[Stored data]
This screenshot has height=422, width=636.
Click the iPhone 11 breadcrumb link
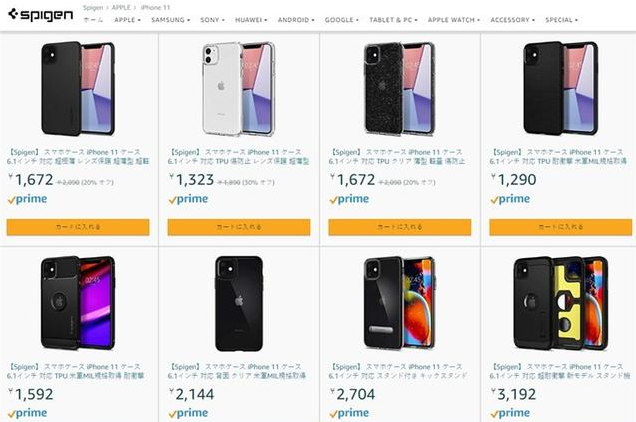(x=155, y=7)
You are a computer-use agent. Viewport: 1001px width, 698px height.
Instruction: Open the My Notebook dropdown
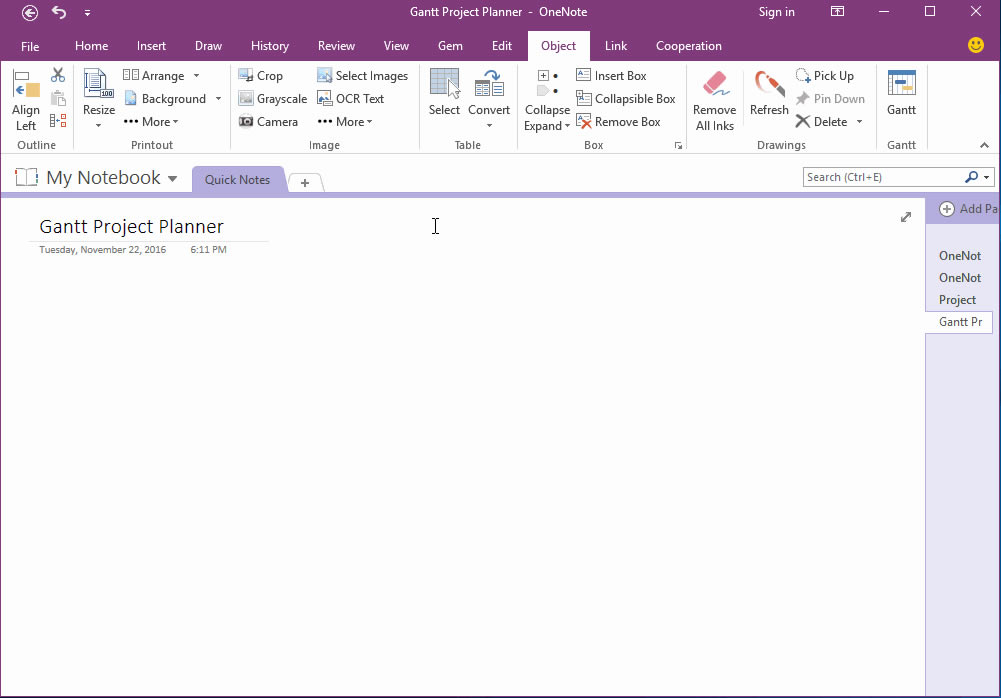tap(173, 177)
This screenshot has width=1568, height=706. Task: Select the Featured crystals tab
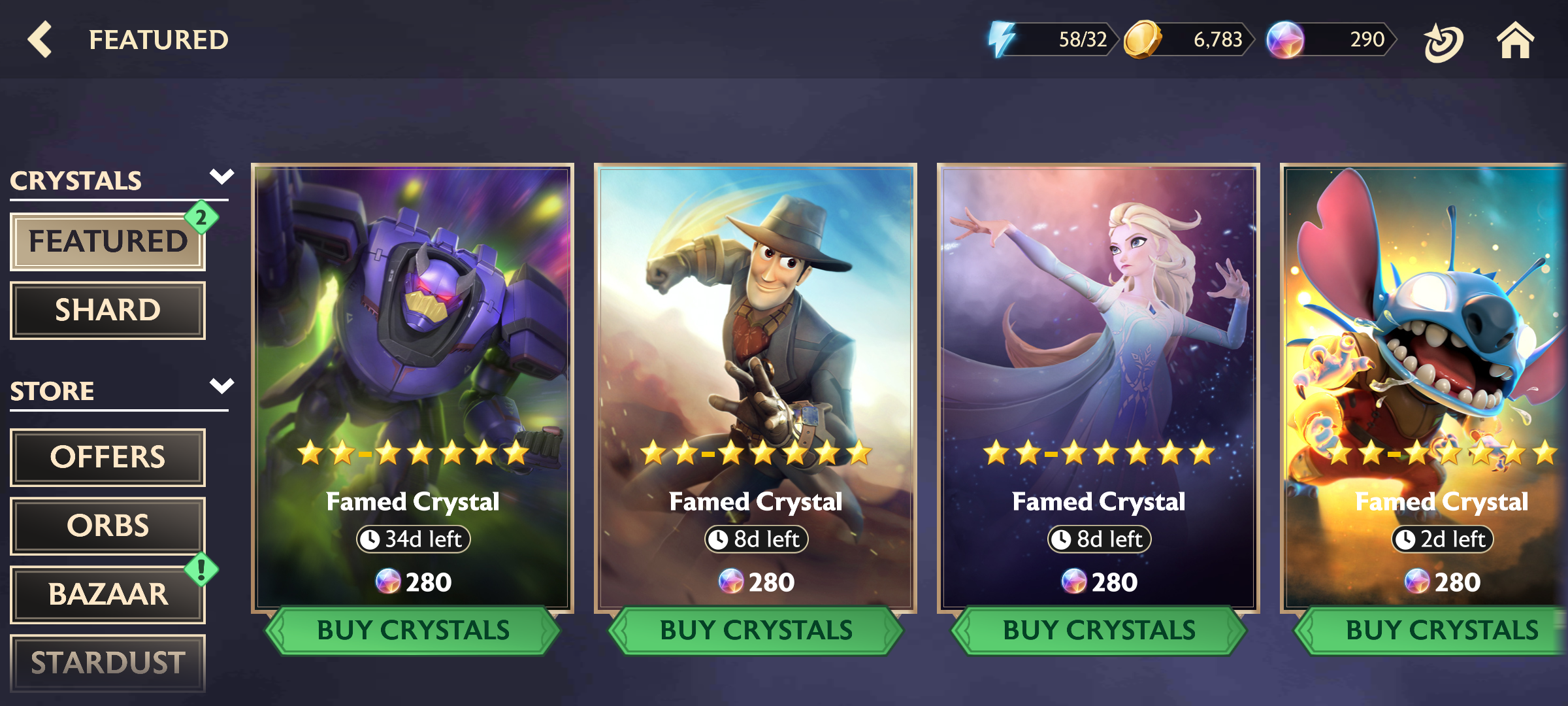click(x=108, y=241)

**Problem statement**
Retype every entry exactly as written, but omit the pictures.

**Exercise result**
This screenshot has height=422, width=636.
Click the iPhone 11 breadcrumb link
(x=155, y=7)
You are a computer-use agent. Viewport: 1001px width, 698px height.
Instruction: Open the My Notebook dropdown
tap(173, 177)
This screenshot has width=1568, height=706. Task: Select the Featured crystals tab
click(x=108, y=241)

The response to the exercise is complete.